[PROVIDED DATA]:
Content starts

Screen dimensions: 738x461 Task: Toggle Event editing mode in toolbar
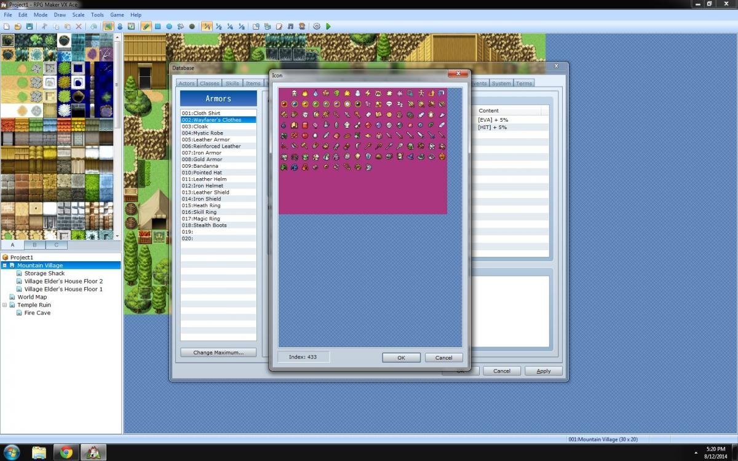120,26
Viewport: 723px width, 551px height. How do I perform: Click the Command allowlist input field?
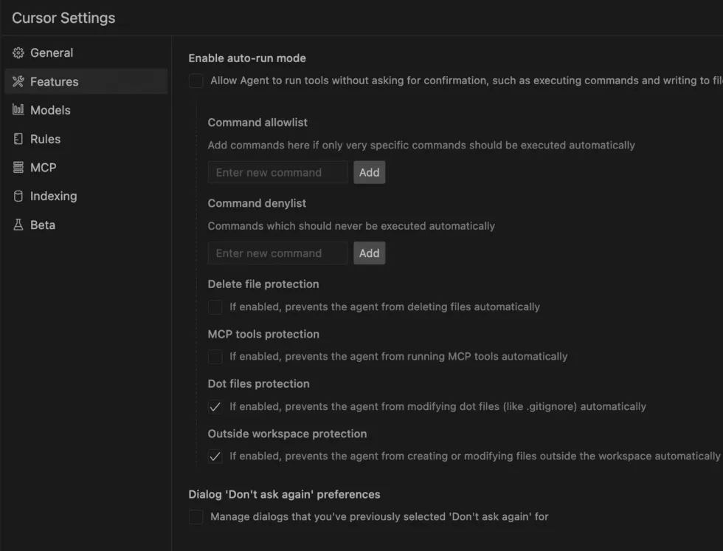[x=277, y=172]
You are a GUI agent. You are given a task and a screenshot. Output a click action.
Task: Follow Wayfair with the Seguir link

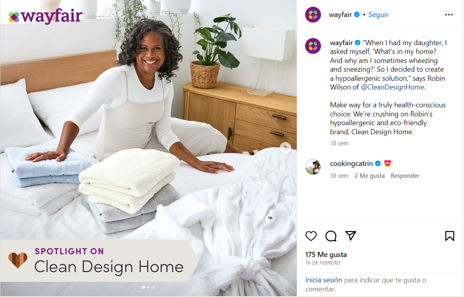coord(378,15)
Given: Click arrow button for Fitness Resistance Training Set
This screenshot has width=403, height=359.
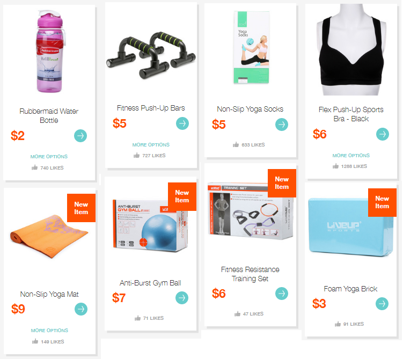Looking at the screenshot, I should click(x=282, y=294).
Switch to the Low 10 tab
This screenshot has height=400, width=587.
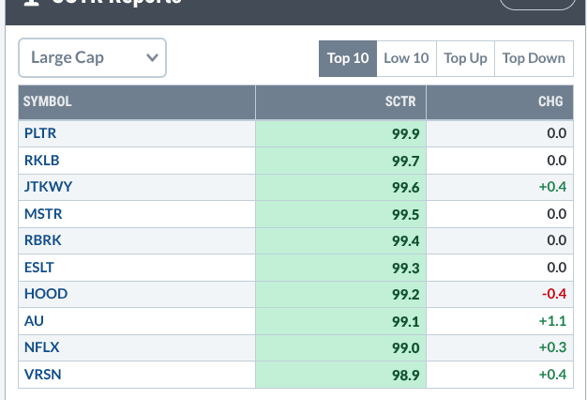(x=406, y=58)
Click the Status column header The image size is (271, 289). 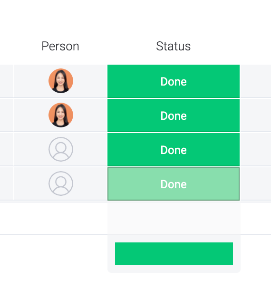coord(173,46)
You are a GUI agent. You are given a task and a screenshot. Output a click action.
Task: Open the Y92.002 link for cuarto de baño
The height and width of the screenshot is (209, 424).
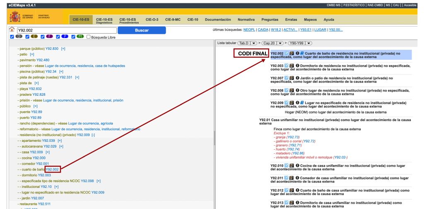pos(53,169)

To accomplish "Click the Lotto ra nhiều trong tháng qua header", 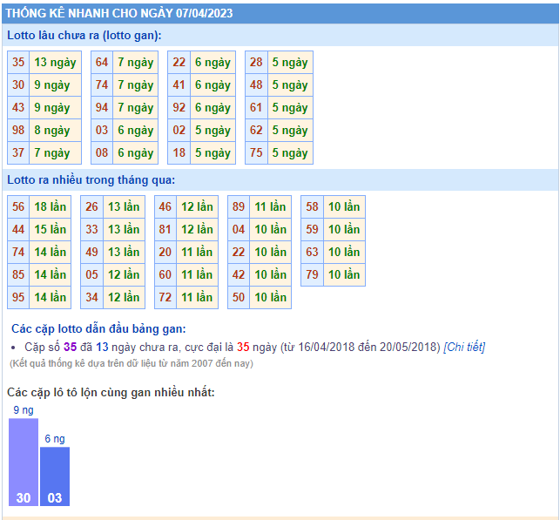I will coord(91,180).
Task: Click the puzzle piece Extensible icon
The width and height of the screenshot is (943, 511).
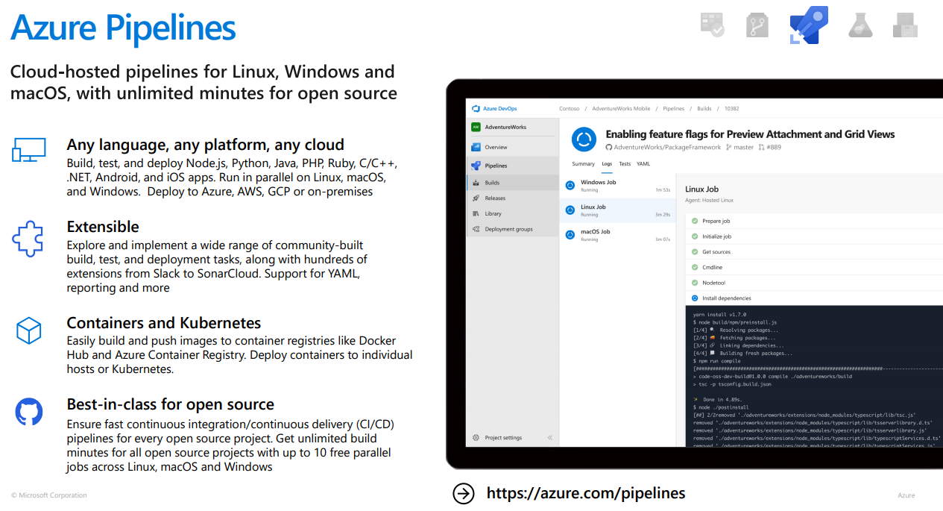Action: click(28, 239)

Content ends

[ASSIGNMENT]: Repeat, with no pictures, every line from the top of the entries above through the line that has "Given: Click arrow", keeping each one exact.

[ANSWER TO THE EXERCISE]:
Screen dimensions: 738x461 Task: Toggle Event editing mode in toolbar
120,26
Viewport: 723px width, 551px height. How do I perform: Click the Command allowlist input field?
[x=277, y=172]
You are a GUI agent. You are given a task and a screenshot. Output a click action.
Task: Follow Wayfair with the Seguir link

coord(378,15)
Given: Click arrow button for Fitness Resistance Training Set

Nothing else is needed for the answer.